[Data contained in a dataset]
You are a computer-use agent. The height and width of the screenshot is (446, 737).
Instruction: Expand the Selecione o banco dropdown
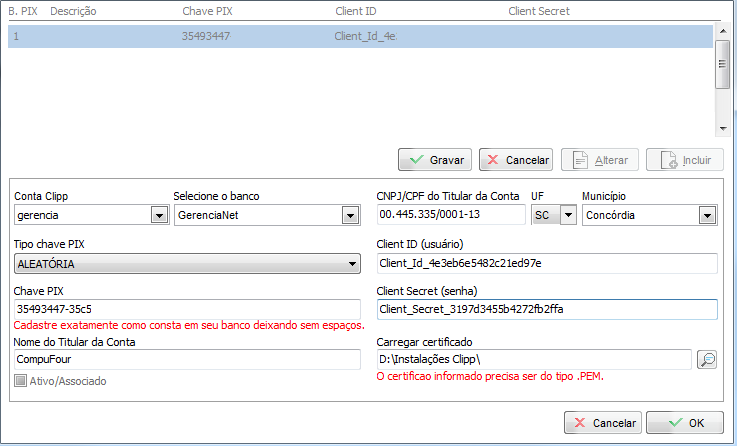click(x=350, y=215)
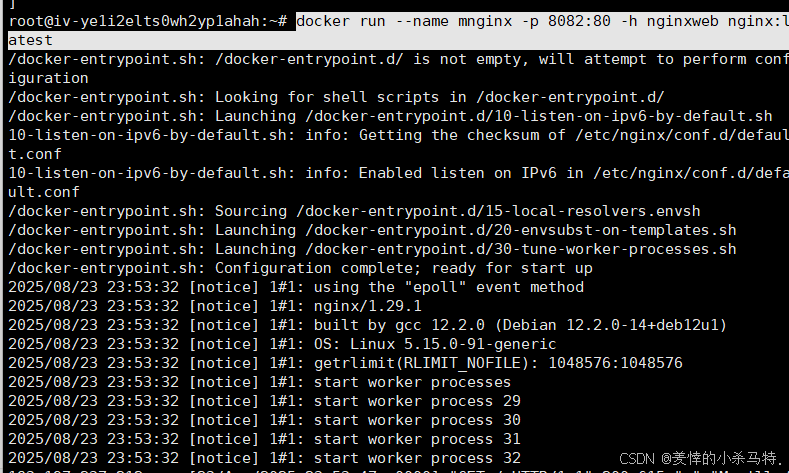Click the 'start worker process 31' line

click(265, 439)
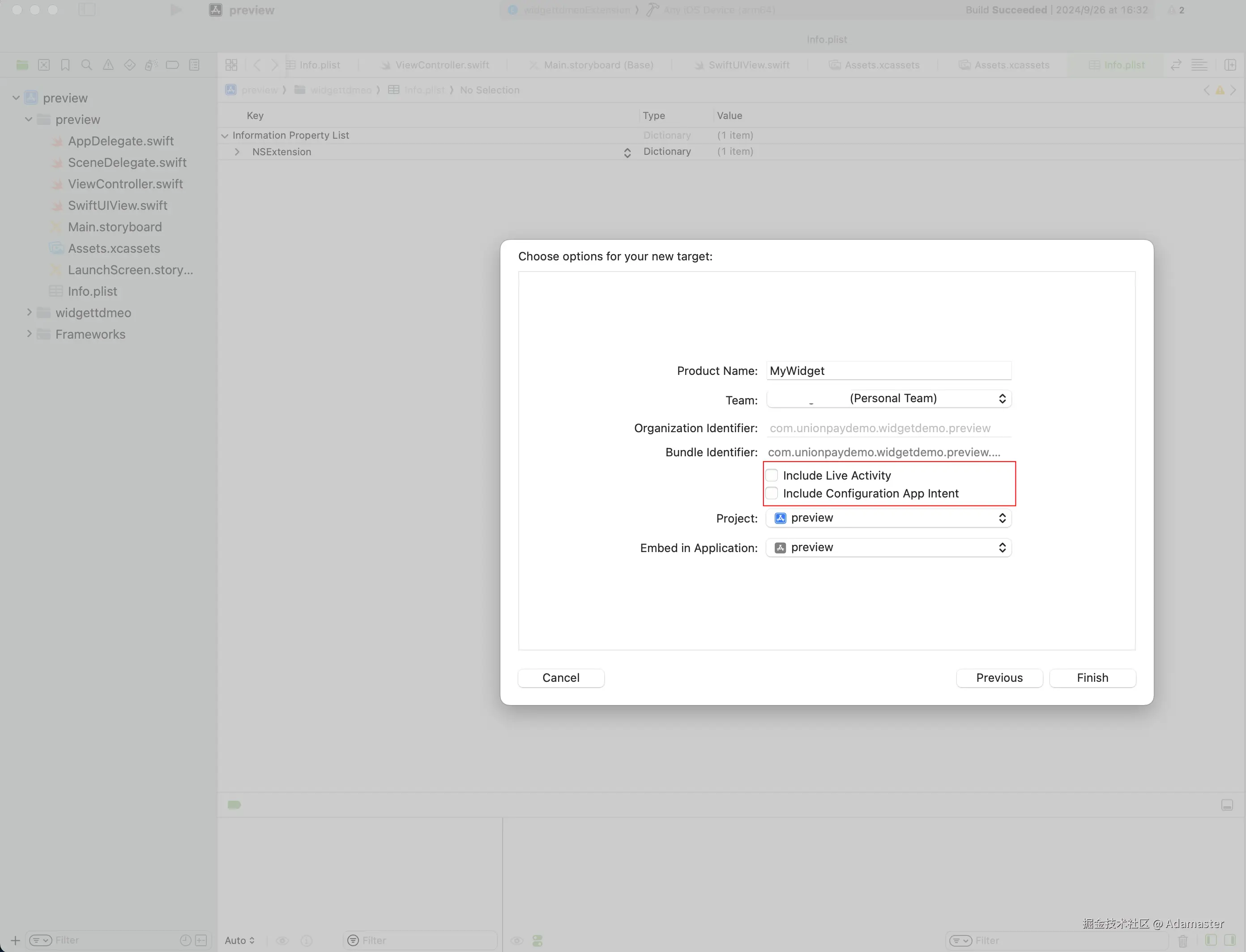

Work to do: Update the data above by replacing "screenshot" with "screen capture" and keeping everything else the same. Leave the pictures out of your version.

The output:
You are a computer-use agent. The height and width of the screen capture is (446, 737).
Instruction: Expand the Selecione o banco dropdown
click(x=350, y=215)
Click the 'start worker process 31' line

click(265, 439)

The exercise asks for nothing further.